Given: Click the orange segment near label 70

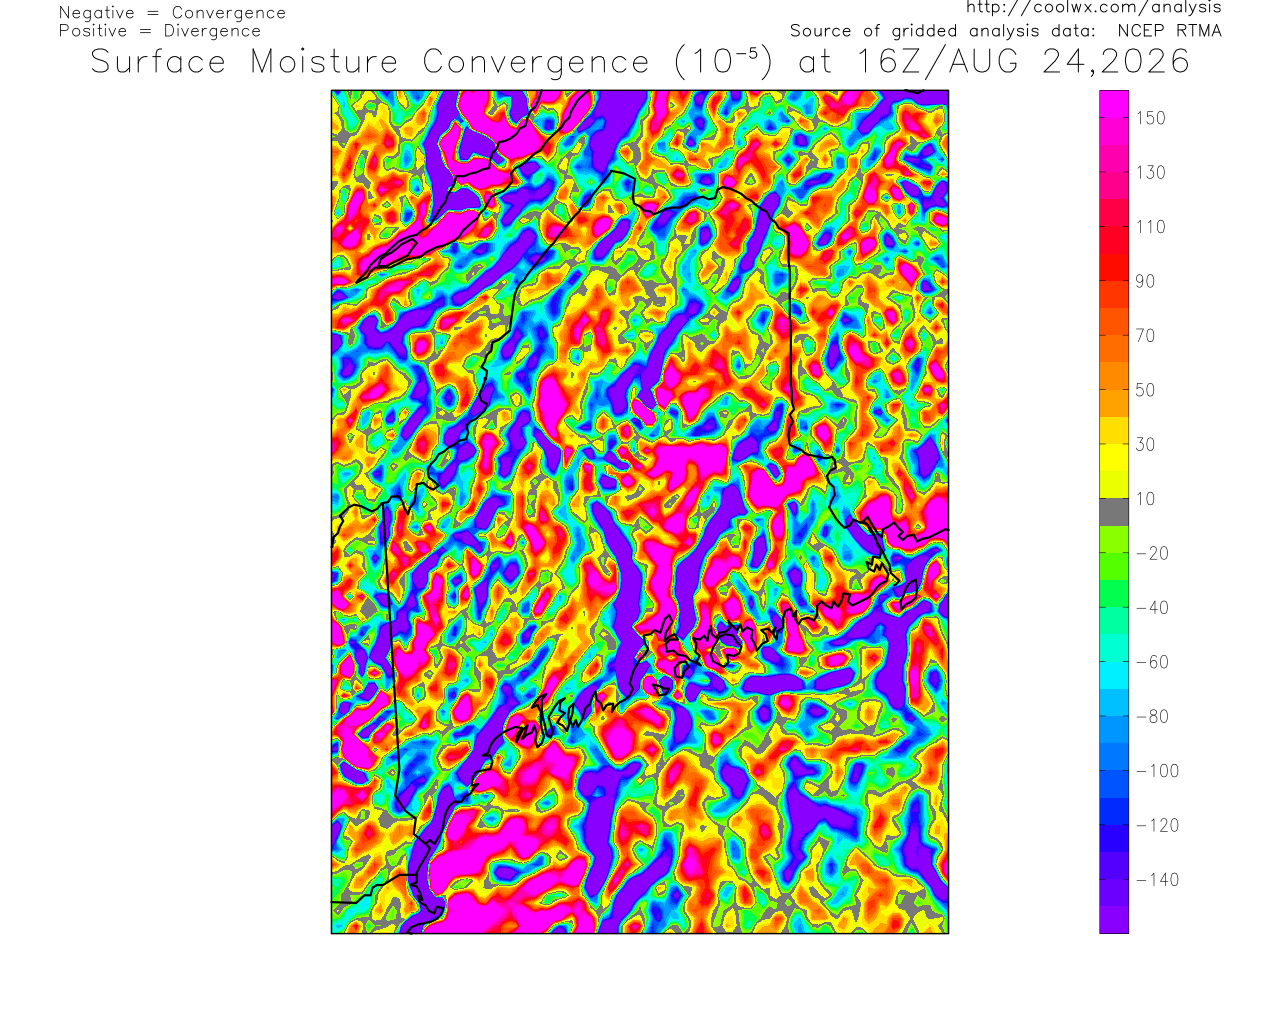Looking at the screenshot, I should [1114, 349].
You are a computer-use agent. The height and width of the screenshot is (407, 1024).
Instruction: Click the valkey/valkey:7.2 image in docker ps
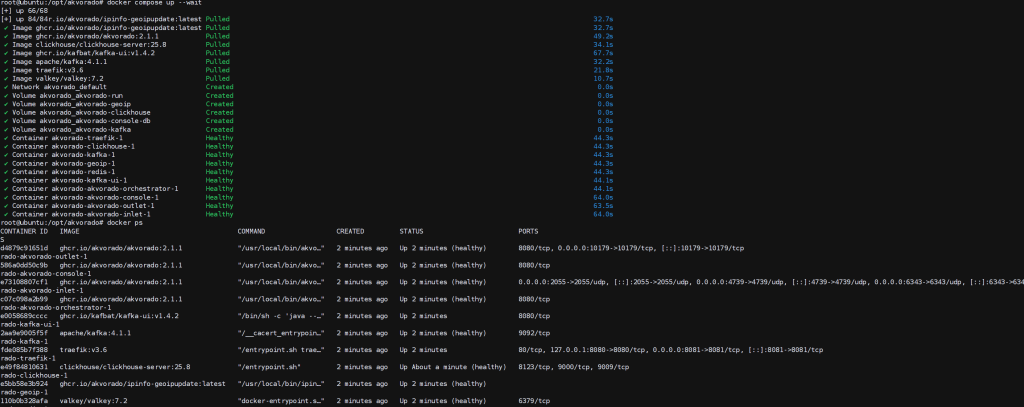point(95,398)
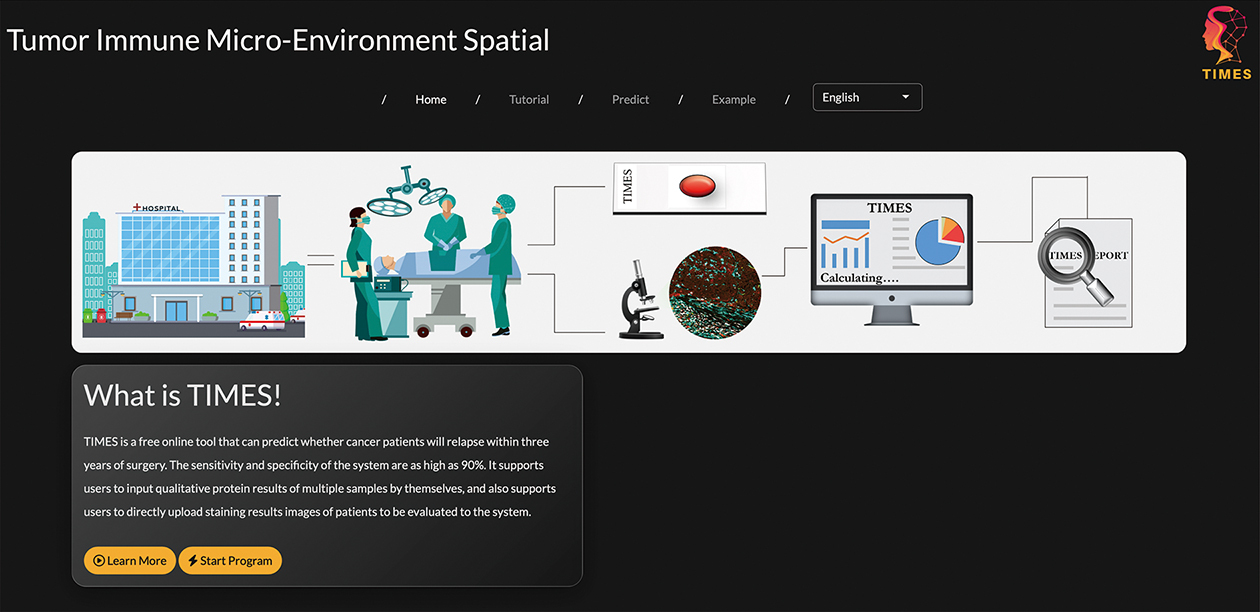The width and height of the screenshot is (1260, 612).
Task: Navigate to the Predict page
Action: [630, 99]
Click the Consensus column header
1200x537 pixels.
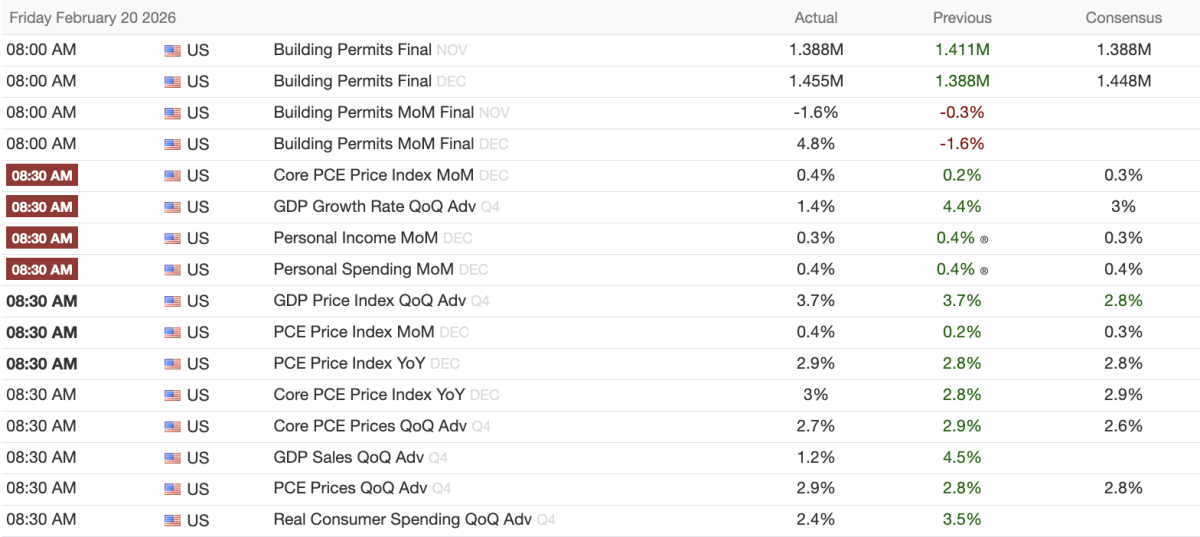tap(1124, 18)
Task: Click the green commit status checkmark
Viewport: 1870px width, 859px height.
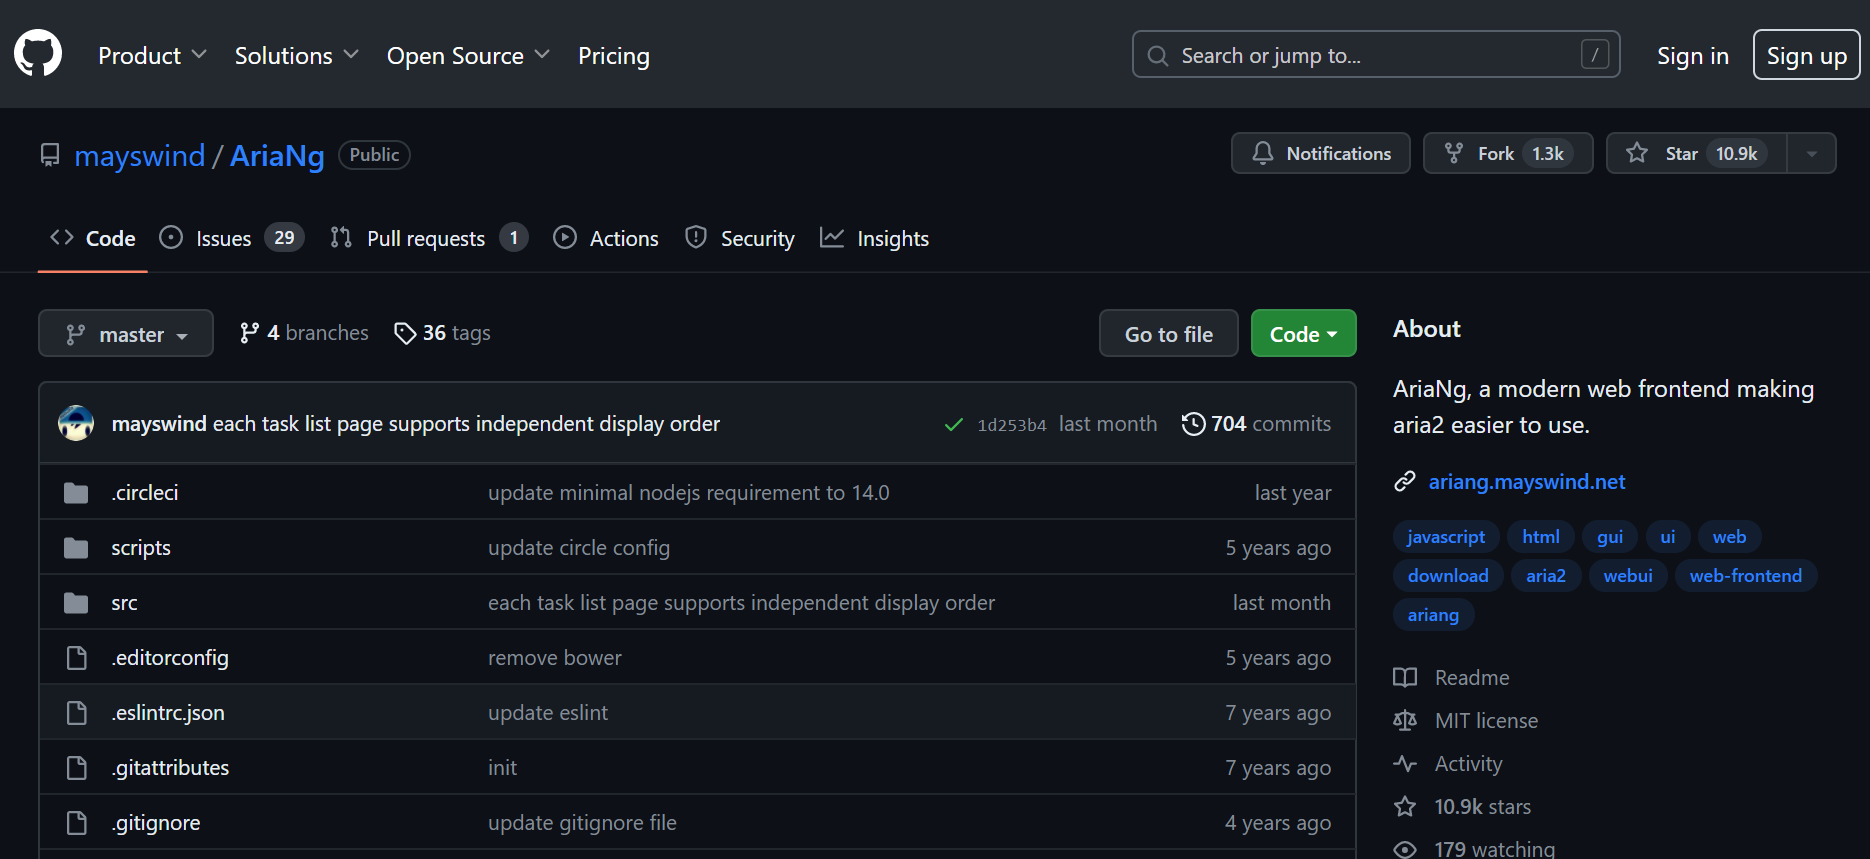Action: tap(953, 424)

━━━

### DIRECTIONS FOR THIS TASK
Give again, unchanged, only the lines from the line containing "Task: Click the green commit status checkmark" to the last line of the records above. Pictures do not belong in the copy.

### RESPONSE AREA
Task: Click the green commit status checkmark
Viewport: 1870px width, 859px height.
Action: tap(953, 424)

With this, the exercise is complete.